Getting Started

From Paper Machines Wiki
Jump to: navigation, search

In order to run Paper Machines, you will need:

  • Zotero with PDF indexing tools installed (see the Search pane of Zotero's Preferences)
  • a corpus of documents with full text PDF/HTML and metadata
  • Java 6 or higher (download page)

The latest version of the software is available at http://papermachines.org/install.

Installation

  • Paper Machines is not a standalone application. It runs in Zotero -- the database of citations and archival documents written by historians for historians to better collaborate -- so you must install Zotero first. Go to http://zotero.org and install the standalone version of Zotero (i.e. not the plugin for Firefox or Chrome, although you can install those as well if you like)
  • You will now download Paper Machines and ask Zotero to accept it as an add-on.
    • First, download the Papermachines file.
    • Boot up Zotero Standalone, and choose "tools" at the top menu. Choose "add-ons". Now drag-and-drop the Paper Machines file (*.xpi) into the add-ons box.
    • Zotero should ask you if you want to install it. You will click "yes."

You need data

  • Paper Machines runs on full-text, ocr'd pdfs that are attached to full-annotated citations in Zotoro with good metadata.
    • full-text ocr'd pdf's are a kind of document where the computer can recognize the text. if you cannot highlight words in a pdf, it has not been ocr'd. you can find ocr software online. ocr'd pdf's are frequently available for download on services like JSTOR.
    • good metadata means that your citations in Zotero have author, title, date of publication, and place of publication, and are coded as books, articles, or chapters.
    • Paper Machines can run on HTML "snapshot" attachments (saved web pages with the icon of a camera), but make sure that these contain the full text you expect -- they may not download properly with some databases. It also reads text notes and plain text documents, configurable through the context menu -> "Paper Machines Preferences..."
    • It is a good idea to familiarize yourself with Zotero before attempting to use Paper Machines. Many librarians have written helpful guides about getting started with Zotero.
      • You need to know how to add files, use good metadata, attach pdf's to files, and organize files into folders to use Paper Machines. Play around a little with Zotero to learn how it works -- try adding some citations, creating subfolders, and attaching pdf's to some of them. If you need help, try to learn these techniques at another, Zotero-related site before attempting to use Paper Machines, so that you have data to get started with when Paper Machines is installed!
  • Paper Machines will not work unless you already have some data in Zotero.
    • Learning how to subscribe to other users' libraries is also handy because it is a good way of getting data.
    • You can also scrape data off of sources already out there, for instance JSTOR or the World Bank.
      • Zotero makes scraping these files super-easy where websites have already learned how to talk to Zotero. It creates a wee icon in the corner of your URL bar, which allows you to automatically scrape whatever you are looking at
      • For that to work, you first need to install the Zotero "connector" to work with your Safari, Chrome, or Firefox Browser.
    • Some users have found that Paper Machines produces empty results for smaller datasets. We suggest beginning with at least 20 files before you attempt a wordcloud or relational diagram, and more like 50 to 100 before you attempt Topic Modeling.

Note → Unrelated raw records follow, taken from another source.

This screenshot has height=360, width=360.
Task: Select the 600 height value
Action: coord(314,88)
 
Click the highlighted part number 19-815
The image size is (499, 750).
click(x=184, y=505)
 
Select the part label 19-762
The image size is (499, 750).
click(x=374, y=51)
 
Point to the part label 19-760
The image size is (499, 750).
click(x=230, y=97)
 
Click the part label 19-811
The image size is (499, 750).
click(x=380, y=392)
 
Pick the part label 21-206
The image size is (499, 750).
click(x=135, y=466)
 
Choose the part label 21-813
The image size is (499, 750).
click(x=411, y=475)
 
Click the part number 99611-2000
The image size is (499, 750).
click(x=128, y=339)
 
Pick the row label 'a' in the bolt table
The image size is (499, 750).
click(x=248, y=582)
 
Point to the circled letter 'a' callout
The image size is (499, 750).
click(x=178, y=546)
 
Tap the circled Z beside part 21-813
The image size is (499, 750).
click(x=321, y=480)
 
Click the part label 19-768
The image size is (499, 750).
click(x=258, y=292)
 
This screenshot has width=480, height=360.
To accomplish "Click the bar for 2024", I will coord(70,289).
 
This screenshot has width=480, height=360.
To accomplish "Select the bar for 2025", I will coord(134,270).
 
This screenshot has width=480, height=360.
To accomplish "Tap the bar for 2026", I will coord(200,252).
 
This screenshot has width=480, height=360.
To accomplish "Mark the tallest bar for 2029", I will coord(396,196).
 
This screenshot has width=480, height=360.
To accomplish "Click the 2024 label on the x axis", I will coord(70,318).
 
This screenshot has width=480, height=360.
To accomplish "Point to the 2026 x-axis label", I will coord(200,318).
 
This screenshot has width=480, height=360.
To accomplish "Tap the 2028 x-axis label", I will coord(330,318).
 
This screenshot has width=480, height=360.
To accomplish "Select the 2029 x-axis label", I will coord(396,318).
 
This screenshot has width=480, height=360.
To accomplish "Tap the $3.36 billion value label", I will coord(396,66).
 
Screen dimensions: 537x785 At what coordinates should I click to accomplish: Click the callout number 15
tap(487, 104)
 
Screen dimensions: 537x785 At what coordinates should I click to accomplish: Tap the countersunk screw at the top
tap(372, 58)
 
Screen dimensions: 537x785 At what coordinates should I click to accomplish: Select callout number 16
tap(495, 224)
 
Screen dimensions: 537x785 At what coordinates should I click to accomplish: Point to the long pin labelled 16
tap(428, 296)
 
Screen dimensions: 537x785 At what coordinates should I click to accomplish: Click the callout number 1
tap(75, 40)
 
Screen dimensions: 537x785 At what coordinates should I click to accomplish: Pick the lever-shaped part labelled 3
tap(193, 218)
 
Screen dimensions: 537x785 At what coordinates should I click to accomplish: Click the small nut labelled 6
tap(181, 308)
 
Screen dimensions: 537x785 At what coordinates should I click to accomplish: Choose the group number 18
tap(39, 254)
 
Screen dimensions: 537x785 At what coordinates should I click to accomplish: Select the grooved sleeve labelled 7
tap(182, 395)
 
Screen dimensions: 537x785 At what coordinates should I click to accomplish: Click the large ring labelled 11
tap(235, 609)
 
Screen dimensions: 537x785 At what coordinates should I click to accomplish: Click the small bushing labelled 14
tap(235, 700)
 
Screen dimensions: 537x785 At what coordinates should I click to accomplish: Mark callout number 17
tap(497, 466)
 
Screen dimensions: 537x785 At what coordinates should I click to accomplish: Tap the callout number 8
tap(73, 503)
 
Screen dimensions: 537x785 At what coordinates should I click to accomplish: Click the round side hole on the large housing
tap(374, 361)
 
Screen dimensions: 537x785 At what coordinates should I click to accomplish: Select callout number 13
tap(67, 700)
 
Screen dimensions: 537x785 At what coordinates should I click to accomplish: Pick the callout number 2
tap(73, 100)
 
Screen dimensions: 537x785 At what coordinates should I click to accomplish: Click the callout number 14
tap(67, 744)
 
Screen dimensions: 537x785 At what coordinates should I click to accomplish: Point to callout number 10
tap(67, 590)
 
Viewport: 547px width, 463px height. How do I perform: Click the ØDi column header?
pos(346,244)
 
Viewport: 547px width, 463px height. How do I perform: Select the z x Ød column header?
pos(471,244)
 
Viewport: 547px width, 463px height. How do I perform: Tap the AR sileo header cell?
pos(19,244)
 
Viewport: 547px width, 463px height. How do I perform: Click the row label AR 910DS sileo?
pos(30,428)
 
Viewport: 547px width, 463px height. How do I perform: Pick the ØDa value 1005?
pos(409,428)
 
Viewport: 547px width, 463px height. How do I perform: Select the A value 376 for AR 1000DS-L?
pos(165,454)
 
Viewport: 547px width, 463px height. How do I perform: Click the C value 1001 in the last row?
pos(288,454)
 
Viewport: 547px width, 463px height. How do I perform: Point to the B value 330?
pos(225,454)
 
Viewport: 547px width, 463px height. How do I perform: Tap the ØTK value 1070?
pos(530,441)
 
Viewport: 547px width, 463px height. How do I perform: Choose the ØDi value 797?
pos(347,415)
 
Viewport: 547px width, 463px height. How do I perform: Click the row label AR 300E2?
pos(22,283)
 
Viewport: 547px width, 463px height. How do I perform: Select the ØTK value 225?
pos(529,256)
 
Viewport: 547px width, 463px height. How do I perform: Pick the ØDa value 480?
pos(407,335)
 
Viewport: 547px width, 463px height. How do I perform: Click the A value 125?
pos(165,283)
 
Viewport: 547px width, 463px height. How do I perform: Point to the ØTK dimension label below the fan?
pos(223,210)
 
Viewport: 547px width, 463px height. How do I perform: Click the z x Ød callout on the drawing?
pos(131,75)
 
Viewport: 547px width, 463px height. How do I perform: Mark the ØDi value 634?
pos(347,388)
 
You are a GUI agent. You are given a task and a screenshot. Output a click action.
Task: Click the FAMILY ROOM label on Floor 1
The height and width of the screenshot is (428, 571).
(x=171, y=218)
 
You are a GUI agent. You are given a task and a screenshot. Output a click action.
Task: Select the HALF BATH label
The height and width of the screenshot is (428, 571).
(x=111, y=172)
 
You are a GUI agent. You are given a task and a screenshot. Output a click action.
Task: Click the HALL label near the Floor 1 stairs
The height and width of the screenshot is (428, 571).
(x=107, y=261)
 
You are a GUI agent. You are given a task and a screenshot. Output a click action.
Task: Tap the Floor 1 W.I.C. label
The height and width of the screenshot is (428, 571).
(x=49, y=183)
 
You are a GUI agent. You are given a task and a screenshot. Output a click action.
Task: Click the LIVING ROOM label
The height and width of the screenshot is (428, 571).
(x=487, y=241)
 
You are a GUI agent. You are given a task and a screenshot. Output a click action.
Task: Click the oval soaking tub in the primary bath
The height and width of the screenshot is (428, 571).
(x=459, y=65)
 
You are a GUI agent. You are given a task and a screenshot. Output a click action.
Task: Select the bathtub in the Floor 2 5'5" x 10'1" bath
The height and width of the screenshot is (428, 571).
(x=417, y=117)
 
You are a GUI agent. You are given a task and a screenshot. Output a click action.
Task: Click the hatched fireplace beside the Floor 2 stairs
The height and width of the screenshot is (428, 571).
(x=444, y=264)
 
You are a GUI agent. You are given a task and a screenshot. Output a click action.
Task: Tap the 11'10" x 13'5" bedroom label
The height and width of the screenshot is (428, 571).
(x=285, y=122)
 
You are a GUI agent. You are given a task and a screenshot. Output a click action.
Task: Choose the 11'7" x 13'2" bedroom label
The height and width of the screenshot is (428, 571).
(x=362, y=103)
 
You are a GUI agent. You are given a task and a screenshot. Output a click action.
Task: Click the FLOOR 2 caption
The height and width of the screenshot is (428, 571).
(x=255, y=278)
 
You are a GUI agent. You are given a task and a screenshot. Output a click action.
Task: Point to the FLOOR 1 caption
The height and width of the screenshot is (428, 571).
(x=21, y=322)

Run Paper Machines for the First Time

  • Once Paper Machines is installed, right-click on any folder in your Zotero library and notice that there is an expanded menu
    • several of the new menu items will be grayed out, but the item at the top -- "extract text for paper machines" -- will be dark. choose it.
    • "Extracting text for Paper Machines" will run for a minute while the computer reads all of your texts. You have a bunch of texts in that folder already, don't you?
    • After "extracting texts" the first time, you must click on another folder to allow Paper Machines to refresh. Then return to the folder that you were working on.